Tapi ibu tetap sabar, ketika awal-awal mendengar jawaban putrinya yang durhaka jika ditanya orang, si ibu masih dapat menahan diri.
Tapi setelah terjadi berulang kali dan sang ibu mendengar jawaban yang sama dan sangat melukai perasaan wanita yang pernah susah payah melahirkan dan membesarkan anaknya dengan membanting tulang.

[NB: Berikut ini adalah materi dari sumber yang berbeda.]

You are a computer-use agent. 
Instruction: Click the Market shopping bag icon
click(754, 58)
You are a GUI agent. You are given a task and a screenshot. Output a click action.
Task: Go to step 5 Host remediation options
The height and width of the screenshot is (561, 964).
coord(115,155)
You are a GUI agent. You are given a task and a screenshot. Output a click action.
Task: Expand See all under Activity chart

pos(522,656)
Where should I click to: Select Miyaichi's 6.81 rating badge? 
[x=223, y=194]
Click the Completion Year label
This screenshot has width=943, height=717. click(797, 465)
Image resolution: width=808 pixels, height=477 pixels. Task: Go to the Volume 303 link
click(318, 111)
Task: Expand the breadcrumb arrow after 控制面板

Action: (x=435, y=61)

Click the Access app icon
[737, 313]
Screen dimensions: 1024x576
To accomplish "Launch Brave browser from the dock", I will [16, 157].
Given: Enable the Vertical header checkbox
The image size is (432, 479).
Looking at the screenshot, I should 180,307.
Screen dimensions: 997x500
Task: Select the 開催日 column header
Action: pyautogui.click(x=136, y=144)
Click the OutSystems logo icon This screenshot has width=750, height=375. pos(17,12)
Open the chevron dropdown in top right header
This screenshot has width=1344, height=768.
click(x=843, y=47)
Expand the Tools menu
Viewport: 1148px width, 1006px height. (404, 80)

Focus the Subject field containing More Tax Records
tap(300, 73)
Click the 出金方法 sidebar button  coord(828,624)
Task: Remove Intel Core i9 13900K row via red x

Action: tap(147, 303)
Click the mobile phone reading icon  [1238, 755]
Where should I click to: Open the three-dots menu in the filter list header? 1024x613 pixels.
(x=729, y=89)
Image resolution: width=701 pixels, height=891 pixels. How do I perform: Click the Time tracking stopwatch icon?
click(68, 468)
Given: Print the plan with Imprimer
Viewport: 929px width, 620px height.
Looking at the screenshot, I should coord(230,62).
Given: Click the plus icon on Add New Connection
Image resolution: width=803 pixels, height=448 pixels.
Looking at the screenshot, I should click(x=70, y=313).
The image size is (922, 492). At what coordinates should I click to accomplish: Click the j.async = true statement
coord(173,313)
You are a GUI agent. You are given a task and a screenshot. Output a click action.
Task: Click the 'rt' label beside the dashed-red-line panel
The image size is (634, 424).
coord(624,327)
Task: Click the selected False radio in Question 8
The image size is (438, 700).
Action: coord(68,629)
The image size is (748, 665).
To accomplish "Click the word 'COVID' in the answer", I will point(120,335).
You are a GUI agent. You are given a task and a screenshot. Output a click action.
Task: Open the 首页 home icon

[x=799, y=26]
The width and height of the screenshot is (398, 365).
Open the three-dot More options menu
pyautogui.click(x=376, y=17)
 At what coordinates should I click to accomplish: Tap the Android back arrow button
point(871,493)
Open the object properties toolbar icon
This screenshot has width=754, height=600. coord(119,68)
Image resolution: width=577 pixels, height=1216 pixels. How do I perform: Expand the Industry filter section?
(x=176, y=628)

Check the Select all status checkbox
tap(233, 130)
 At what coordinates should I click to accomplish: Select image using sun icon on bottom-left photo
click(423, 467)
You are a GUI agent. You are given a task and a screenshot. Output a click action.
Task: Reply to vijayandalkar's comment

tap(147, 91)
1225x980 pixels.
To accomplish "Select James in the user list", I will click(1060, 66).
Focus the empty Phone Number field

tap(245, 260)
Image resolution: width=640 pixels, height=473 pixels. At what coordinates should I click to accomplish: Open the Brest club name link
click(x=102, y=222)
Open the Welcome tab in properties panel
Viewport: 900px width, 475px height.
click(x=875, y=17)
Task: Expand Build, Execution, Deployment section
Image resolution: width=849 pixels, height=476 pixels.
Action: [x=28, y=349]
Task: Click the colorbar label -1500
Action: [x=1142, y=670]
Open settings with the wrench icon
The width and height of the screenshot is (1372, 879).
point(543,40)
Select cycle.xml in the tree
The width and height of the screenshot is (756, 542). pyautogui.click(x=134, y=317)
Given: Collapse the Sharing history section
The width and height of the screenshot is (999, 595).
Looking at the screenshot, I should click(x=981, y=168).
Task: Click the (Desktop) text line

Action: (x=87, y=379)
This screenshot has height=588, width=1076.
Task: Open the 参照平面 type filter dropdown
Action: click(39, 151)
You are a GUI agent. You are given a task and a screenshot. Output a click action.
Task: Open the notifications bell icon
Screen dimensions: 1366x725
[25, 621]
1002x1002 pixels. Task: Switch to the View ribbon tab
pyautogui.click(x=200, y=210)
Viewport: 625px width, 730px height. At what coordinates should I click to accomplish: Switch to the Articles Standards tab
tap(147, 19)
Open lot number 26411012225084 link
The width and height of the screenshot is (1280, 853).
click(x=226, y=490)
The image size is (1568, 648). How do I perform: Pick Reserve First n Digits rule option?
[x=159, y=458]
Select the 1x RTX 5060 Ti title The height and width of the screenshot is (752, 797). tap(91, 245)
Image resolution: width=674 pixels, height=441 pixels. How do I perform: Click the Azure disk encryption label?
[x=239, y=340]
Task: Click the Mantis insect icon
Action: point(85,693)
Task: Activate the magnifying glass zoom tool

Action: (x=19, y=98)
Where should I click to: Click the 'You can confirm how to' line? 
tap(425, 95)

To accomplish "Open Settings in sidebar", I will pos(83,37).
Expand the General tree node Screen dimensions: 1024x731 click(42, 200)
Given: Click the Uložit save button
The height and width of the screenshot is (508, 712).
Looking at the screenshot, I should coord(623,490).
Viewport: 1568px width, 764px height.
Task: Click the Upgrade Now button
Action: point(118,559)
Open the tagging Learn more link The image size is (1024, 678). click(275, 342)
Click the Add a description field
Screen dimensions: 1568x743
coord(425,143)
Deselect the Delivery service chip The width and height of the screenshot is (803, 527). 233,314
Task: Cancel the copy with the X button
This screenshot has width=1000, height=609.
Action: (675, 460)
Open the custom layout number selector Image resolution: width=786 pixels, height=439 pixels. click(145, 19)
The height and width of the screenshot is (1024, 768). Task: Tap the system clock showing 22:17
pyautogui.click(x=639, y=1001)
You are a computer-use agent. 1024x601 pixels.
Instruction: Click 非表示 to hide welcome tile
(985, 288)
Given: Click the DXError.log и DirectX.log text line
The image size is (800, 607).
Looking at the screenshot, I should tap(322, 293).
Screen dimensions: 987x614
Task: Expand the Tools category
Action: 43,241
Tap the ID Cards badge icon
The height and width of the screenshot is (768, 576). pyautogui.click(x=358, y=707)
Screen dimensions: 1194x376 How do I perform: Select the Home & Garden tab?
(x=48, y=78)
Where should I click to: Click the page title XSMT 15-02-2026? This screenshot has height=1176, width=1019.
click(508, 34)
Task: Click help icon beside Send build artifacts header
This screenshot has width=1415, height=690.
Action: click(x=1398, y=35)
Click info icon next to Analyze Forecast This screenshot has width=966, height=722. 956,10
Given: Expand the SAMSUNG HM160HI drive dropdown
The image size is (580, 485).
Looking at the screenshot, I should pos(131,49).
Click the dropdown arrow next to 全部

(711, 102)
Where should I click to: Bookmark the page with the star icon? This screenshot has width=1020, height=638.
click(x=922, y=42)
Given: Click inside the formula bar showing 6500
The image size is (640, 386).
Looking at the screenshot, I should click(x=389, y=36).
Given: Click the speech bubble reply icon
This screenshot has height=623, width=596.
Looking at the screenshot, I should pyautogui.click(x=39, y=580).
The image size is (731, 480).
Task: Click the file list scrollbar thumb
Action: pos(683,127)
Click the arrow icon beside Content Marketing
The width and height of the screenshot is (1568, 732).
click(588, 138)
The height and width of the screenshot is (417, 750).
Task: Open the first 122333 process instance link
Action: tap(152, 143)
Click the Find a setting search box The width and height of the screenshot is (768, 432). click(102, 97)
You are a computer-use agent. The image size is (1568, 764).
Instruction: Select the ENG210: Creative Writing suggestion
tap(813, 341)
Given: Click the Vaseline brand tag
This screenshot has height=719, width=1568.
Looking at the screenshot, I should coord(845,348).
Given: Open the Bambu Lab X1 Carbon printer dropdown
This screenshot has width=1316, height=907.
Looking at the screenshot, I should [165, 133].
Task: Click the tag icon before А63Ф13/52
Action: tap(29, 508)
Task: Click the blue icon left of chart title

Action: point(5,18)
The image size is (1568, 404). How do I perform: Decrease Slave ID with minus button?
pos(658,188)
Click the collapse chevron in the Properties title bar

Hingga akhirnya kesabaran sang ibu habis. Dia tidak sanggup menahan diri lagi. Kemudian dengan penuh duka, sang ibu lalu berdoa:
“Ya Tuhan, hamba tak kuat menahan hinaan ini. Anak kandung hamba begitu teganya memperlakukan diri hamba sedemikian rupa.
Ya, tuhan hukumlah anak durhaka ini ! Hukumlah dia….”
Kemudian ada hal aneh yang terjadi, doa sang ibu sungguh dikabulkan. Berkat kekuasaan Tuhan Yang Maha Esa, perlahan-lahan tubuh gadis durhaka itu berubah menjadi batu.
Tubuhnya menjadi batu dimulai dari kaki. Ketika perubahan itu telah mencapai setengah badan, anak gadis itu menangis memohon ampun kepada ibunya.
“Oh, Ibu..ibu..ampunilah saya, ampunilah kedurhakaan anakmu selama ini. Ibu…Ibu…ampunilah anakmu..”
Suara tangisannya terus terdengar, dan dia terus meratap dan menangis memohon kepada ibunya. Tapi sayang, semuanya telah terlambat.
Hingga akhirnya, semua bagian tubuh gadis sudah berubah menjadi batu. Walau sudah menjadi batu, tapi warga yang menyaksikan dapat melihat bahwa kedua matanya masih menitikkan air mata, seperti sedang menangis.
Barangkali karena fakta itulah, kemudian batu yang berasal dari gadis yang mendapat kutukan ibunya ini mendapat sebutan sebagai: “Batu Menangis”.